All through those early years, the moneyed Tacomans sought ways to shield themselves from the wild swings of the market by forming a port district to fund shipping wharfs and terminals. The first vote to create a Port of Tacoma came on November 5, 1912. It failed by 395 votes. The farm folks in Eastern Pierce County wanted no part of taxing themselves to help city folks in Tacoma.

Sailing vessels loading lumber, Tacoma waterfront, ca. 1887. Photo credit: E. A. Lynn, courtesy UW Special Collections (Neg.UW5367).
Sailing vessels loading lumber, Tacoma waterfront, ca. 1887. Photo credit: E. A. Lynn, courtesy UW Special Collections (Neg.UW5367).

It wasn’t until 1919 that voters gave their nod to the formation of the Port of Tacoma with a $2.5 million bond to buy land on the waterfront and being construction of a municipal pier.

The Port of Tacoma formally began commercial shipping on March 25, 1921. On that day lumber haulers loaded 600,000 board feet onto the Edmore in just 24 hours. It was a world record. That success brought other ships and caused a need for immediate expansion.

The 1920s ended with more than two dozen shipping lines from around the world reguarly calling to port in Tacoma. But true to history, the boom was not to last. The Great Depression hit and the tideflats went largely quiet again, only to spark up with shouts of labor unrest between the shipping companies and the longshoremen in 1934, which saw an 85 day strike along the West Coast. The economic slow down also allowed the port to create an Industrial Development District and Waterway on the tideflats to enter into the landlord business as a way to diversify its revenue streams away from just shipping traffic.

Then World War II started.The boom years during the war busted again with the unconditional surrender of Germany and Japan in 1945. The Todd Pacific Shipyard, for example, had launched 74 warships from Tacoma and employed 30,000 people during the war, only to strip down to a skeleton crew once peace was declared.

The Port of Tacoma gives tours of the working waterfront. Photo courtesy: Port of Tacoma.
The Port of Tacoma gives tours of the working waterfront. Photo courtesy: Port of Tacoma.

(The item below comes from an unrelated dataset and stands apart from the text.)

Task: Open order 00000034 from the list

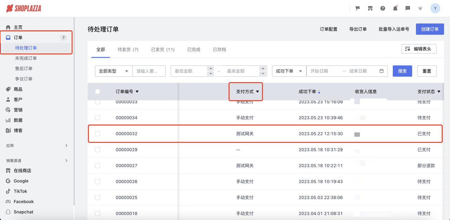Action: pyautogui.click(x=127, y=118)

The port saw labor unrest and investments in its infrastucture as it sought to find its post-war footing. Lumber and grain still flowed through local waters, but levels were never what they were during the war years. The 30-year trade embargo of China ended in 1979, marking the first spike in trade with Pacific Rim nations.

By the 1980s, the port had tripled tonnage-moved and quadrupled revenues over the levels it had in the 1970s. Totem Ocean Trailer Epress had shifted its headquarters from Seattle to Tacoma in 1979, marking the move that would make Tacoma the main shipping route to Alaska. Mazda would start importing its cars through Tacoma the following year. Shipping traffic through Tacoma boomed and brought construction of terminals to keep up through the 1980s and early 2000s. Port of Tacoma and Port of Seattle merged much of their administrative functions in 2015 to become the Northwest Seaport Alliance as a way to coordinate waterway improvements and shipping traffic under a sign effort. The alliance now oversees the third largest shipping operation in the nation.

The Port of Tacoma remains a “Pacific Gateway” for trade between Asia and the central and eastern United States and Northwest as well as the lifeline for retail goods and food for Alaska.